**TASK PROMPT**
Rewrite the lines below as a JSON list of strings, with one string per line and blank lines skipped. Leave the pictures out.
--- Start SUPPLIED RECORDS ---
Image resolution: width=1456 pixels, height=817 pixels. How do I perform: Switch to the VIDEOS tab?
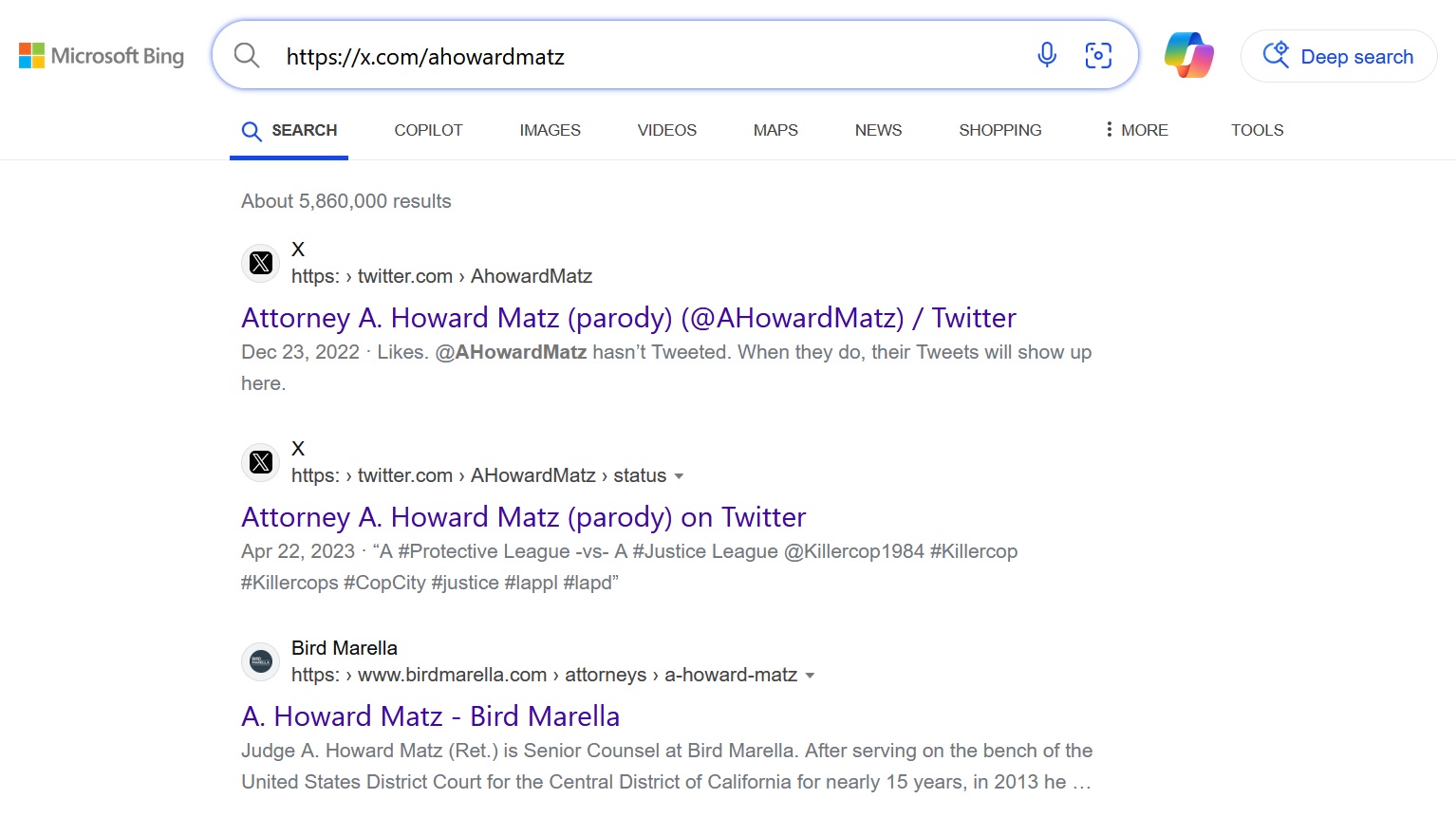667,130
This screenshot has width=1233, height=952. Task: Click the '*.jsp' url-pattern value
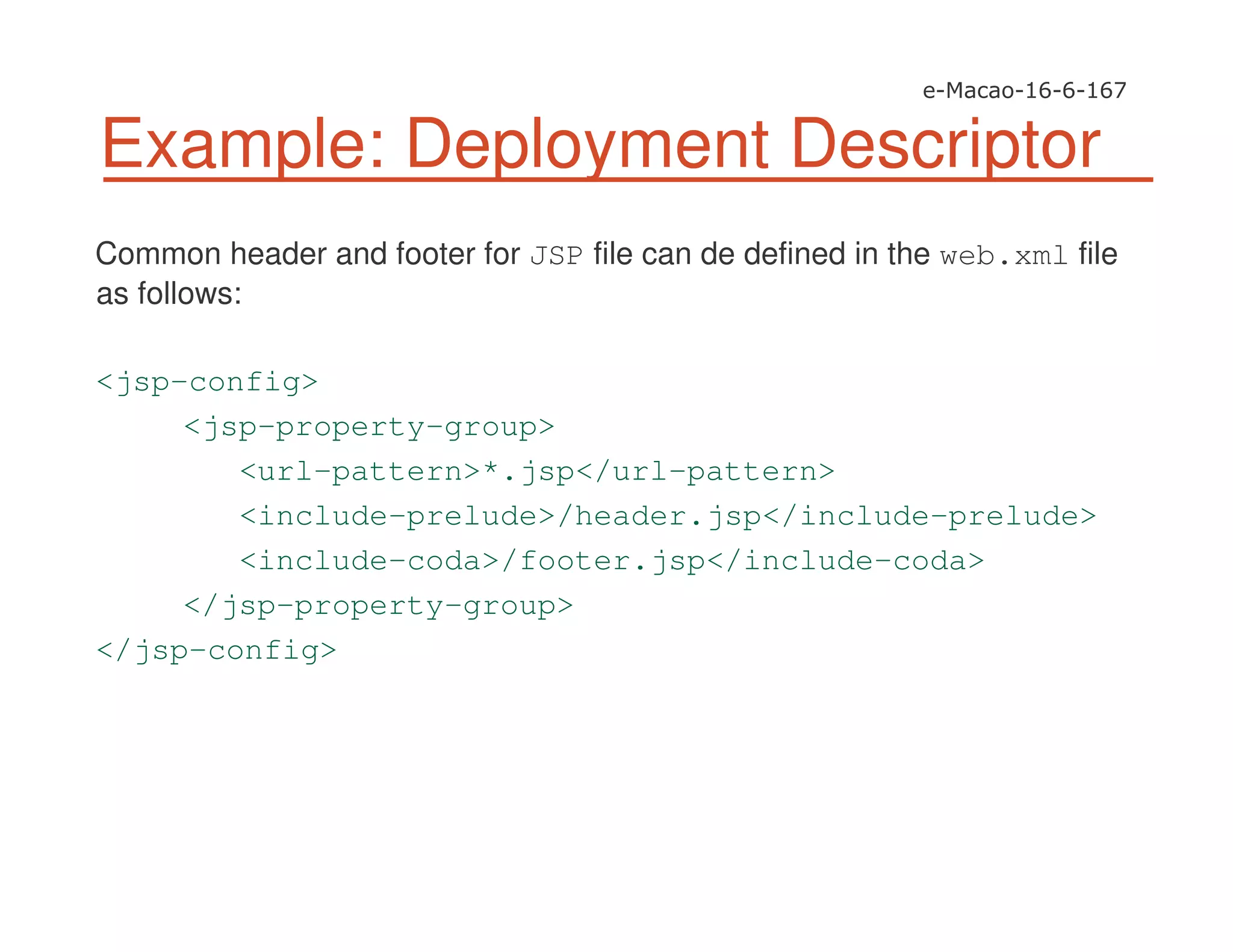coord(529,472)
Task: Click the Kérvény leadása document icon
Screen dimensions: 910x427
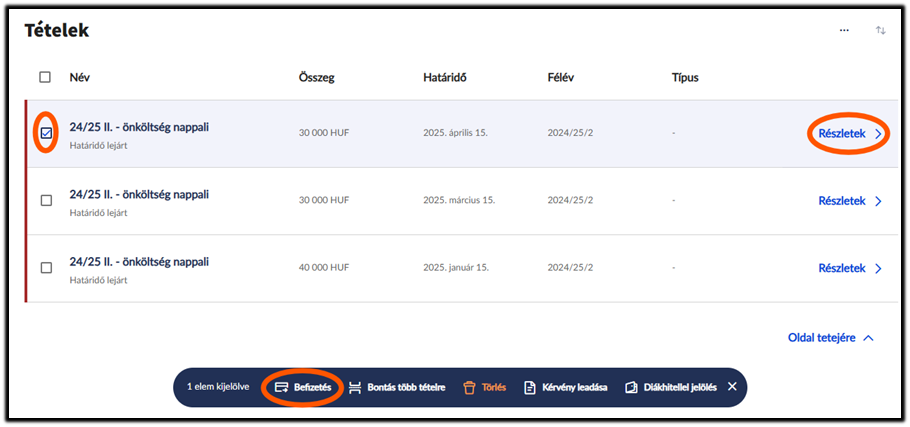Action: (x=530, y=387)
--- End SUPPLIED RECORDS ---
**COMPLETED TASK**
[
  "Image resolution: width=1456 pixels, height=817 pixels. How do I perform: Switch to the VIDEOS tab?",
  "667,130",
  "This screenshot has width=1233, height=952. Task: Click the '*.jsp' url-pattern value",
  "coord(529,472)",
  "Task: Click the Kérvény leadása document icon",
  "Screen dimensions: 910x427",
  "Action: (x=530, y=387)"
]